■ **Exercise material**:
○ ○ ○ ○ ○
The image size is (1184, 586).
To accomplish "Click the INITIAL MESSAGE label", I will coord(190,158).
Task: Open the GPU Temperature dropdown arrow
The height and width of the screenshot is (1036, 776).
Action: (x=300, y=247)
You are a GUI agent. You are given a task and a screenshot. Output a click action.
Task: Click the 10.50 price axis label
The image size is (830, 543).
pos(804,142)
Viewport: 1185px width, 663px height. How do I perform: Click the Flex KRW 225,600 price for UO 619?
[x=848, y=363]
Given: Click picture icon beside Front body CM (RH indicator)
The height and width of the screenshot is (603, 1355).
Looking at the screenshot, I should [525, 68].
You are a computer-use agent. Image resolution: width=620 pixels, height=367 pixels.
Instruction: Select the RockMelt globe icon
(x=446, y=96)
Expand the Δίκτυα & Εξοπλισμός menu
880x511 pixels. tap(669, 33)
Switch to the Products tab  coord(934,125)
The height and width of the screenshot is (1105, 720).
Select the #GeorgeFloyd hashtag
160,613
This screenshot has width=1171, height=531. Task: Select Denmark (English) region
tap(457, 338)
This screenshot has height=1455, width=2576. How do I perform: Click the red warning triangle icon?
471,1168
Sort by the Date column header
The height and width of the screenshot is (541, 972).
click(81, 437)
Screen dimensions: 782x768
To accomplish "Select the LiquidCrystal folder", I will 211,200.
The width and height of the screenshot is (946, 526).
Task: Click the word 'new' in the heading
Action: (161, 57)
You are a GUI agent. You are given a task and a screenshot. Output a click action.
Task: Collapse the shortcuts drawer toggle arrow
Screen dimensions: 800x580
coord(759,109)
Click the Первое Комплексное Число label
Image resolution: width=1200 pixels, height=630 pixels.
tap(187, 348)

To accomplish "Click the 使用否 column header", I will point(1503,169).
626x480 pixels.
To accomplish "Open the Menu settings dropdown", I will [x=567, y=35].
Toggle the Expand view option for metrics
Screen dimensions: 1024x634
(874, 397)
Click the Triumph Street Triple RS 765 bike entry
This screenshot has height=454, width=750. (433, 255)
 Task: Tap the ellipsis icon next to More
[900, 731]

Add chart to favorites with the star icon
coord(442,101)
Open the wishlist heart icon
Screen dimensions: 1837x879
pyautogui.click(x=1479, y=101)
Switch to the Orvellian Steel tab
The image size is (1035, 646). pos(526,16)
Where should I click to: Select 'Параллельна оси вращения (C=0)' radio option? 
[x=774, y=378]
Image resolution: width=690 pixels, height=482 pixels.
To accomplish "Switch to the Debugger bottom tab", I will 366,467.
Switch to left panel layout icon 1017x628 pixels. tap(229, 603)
○ ○ ○ ○ ○
Give back each record above exactly as written.

The image size is (1184, 586).
To accomplish "Click the INITIAL MESSAGE label", I will coord(190,158).
Task: Open the GPU Temperature dropdown arrow
The height and width of the screenshot is (1036, 776).
Action: (x=300, y=247)
You are a GUI agent. You are given a task and a screenshot. Output a click action.
Task: Click the 10.50 price axis label
The image size is (830, 543).
pos(804,142)
Viewport: 1185px width, 663px height. How do I perform: Click the Flex KRW 225,600 price for UO 619?
[x=848, y=363]
Given: Click picture icon beside Front body CM (RH indicator)
The height and width of the screenshot is (603, 1355).
Looking at the screenshot, I should [525, 68].
You are a computer-use agent. Image resolution: width=620 pixels, height=367 pixels.
Instruction: Select the RockMelt globe icon
(x=446, y=96)
Expand the Δίκτυα & Εξοπλισμός menu
880x511 pixels. tap(669, 33)
Switch to the Products tab  coord(934,125)
The height and width of the screenshot is (1105, 720).
Select the #GeorgeFloyd hashtag
160,613
This screenshot has width=1171, height=531. Task: Select Denmark (English) region
tap(457, 338)
This screenshot has height=1455, width=2576. How do I perform: Click the red warning triangle icon?
471,1168
Sort by the Date column header
The height and width of the screenshot is (541, 972).
click(81, 437)
Screen dimensions: 782x768
To accomplish "Select the LiquidCrystal folder", I will 211,200.
The width and height of the screenshot is (946, 526).
Task: Click the word 'new' in the heading
Action: (161, 57)
You are a GUI agent. You are given a task and a screenshot. Output a click action.
Task: Collapse the shortcuts drawer toggle arrow
Screen dimensions: 800x580
coord(759,109)
Click the Первое Комплексное Число label
Image resolution: width=1200 pixels, height=630 pixels.
tap(187, 348)

To accomplish "Click the 使用否 column header", I will point(1503,169).
626x480 pixels.
To accomplish "Open the Menu settings dropdown", I will [x=567, y=35].
Toggle the Expand view option for metrics
Screen dimensions: 1024x634
(874, 397)
Click the Triumph Street Triple RS 765 bike entry
This screenshot has height=454, width=750. (433, 255)
 Task: Tap the ellipsis icon next to More
[900, 731]

Add chart to favorites with the star icon
coord(442,101)
Open the wishlist heart icon
Screen dimensions: 1837x879
pyautogui.click(x=1479, y=101)
Switch to the Orvellian Steel tab
The image size is (1035, 646). pos(526,16)
Where should I click to: Select 'Параллельна оси вращения (C=0)' radio option? 
[x=774, y=378]
Image resolution: width=690 pixels, height=482 pixels.
To accomplish "Switch to the Debugger bottom tab", I will 366,467.
Switch to left panel layout icon 1017x628 pixels. tap(229, 603)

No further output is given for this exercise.